Tuesday, August 30, 2011

The Artist's Way: Week One, Day Two

For most of my life, I was a shadow artist.

What’s a “shadow artist” you ask?

According to Julia, shadow artists are people “caught between the dream of action and the fear of failure” (p. 25). These are people who believe that OTHER people can be artists/ writers/ crafters/ musicians/ etc., because they have real talent.

Shadow artists often hang out with artists, work with/for artists, or follow/support artists. They always feel like they’re just on the edge of great creativity, but can never fully step into it.

This was me.

In fact, in some ways, it’s still me.

To this very day, I carry around all the little insults and hurts and rejections and failures from my past that feel like leeches draining me of present creativity.

Maybe you’ve experienced something similar?

One way to move from being a shadow artist to an artist artist is realizing that you are still that little child who was told to stop day-dreaming, or to focus on a career that can earn you money, or to forget about being a musician because you can’t make a living that way, or just let your writing be a hobby!

Our little artist child needs protection, and safety in order to flourish. We give her that by not criticizing everything we do. It’s so easy to be hard on ourselves, to believe what we’ve been told in the past. But, that’s just one version of reality, not the one we have to believe.


I was reminded to this over the weekend.


On Saturday, I went with Rachel to the Sawdust Art Festival in Laguna Beach. And as we were winding our way through the many booths, I was struck by the varying levels of skill, and would point to one booth and say “Rachel! I can do that! It’s slightly above elementary level!” and then I would look at another booth and say “Way beyond my capability.” But, time and again, there was a booth that displayed art that I could do. In fact, I saw art that was very similar to what I’ve painted!

What I took from that fabulous day was that I am already good enough! People, of my same skill level had booths! They considered themselves artists even though their paintings were simple or child-like or of cats!

And you know what that means? I can consider myself an artist. Right now! All I have to do is change my mind.

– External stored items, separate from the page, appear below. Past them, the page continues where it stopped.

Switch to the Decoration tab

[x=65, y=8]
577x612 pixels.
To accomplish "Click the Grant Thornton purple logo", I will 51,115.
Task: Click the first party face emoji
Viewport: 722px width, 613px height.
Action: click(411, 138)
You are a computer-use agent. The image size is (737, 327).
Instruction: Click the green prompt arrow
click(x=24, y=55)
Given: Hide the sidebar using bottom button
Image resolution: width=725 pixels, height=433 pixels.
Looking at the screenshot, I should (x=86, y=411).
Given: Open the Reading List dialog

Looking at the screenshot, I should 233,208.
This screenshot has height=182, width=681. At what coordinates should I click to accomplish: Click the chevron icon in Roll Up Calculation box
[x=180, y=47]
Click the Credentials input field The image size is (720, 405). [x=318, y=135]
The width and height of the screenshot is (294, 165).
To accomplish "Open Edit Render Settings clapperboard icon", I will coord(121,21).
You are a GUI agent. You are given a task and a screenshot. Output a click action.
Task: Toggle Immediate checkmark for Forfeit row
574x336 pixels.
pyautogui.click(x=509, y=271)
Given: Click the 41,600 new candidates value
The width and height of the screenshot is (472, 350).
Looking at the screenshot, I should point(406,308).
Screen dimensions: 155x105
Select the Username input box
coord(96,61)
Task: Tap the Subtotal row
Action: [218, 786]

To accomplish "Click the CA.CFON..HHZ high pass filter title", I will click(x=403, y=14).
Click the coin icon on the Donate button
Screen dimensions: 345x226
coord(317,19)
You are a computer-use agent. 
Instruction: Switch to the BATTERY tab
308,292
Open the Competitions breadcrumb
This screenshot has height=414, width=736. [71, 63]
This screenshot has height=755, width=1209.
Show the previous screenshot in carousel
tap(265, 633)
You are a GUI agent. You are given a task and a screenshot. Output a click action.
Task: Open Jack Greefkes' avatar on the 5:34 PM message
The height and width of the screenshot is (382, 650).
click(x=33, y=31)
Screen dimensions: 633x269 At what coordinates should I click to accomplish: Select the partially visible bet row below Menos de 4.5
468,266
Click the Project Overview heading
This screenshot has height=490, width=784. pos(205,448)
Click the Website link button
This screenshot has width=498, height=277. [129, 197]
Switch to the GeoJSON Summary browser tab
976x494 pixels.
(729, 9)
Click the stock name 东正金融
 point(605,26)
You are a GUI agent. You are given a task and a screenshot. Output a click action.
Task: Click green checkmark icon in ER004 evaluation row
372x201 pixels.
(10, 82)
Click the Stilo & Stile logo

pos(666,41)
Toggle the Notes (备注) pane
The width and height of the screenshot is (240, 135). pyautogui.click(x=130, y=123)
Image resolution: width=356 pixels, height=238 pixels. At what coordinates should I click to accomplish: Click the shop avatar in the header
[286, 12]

And the same goes for you!

Rachel and I left realizing that we already have it. We’re enough! We are artists! We just need to let go of expectations and fear. We need to let ourselves be free, and part of that freedom comes through play.

“What?”

Yes, play.

Your artist child needs to be allowed to have fun and play with sparkles. Or allowed to dump out all the fabric she’d like and just look at the colors. Or to listen to music as loud as she wants while pretending to play the drums.

We, (the adult us), need to remember to play. And that’s hard to do sometimes between all the practical (and necessary) stuff we need to do as functional adults.

That’s why Julia has you go on Artist’s Dates. It gives you a reason to play!

I hope you’re thinking of something you can do for an artist date. It can be as simple as taking an hour to flip through magazines and cut out pictures/ideas that inspire you.

Remember, a writer is someone who writes. A painter is someone who paints. A musician is some who plays an instrument. A photographer is someone who takes pictures. There is no other label necessary. Not good. Not bad. Not gifted. Not talented.

Stop being a shadow artist and realize that you already have it in you!

Here’s a question I want to leave you with:

1) How can you be more kind to your inner artist this week?

2 comments:

Laura said...

The Shadow Artist concept is really interesting. I never thought of it that way. I've always loved writing. I even thought I was pretty good at it at one point. But then I saw how much better at it people like you and Rachel were and it just made me sit back and admire your works and not continue to create my own. I need to give that some thought this week.

Amanda said...

Laura, you should start writing again!!! Right now!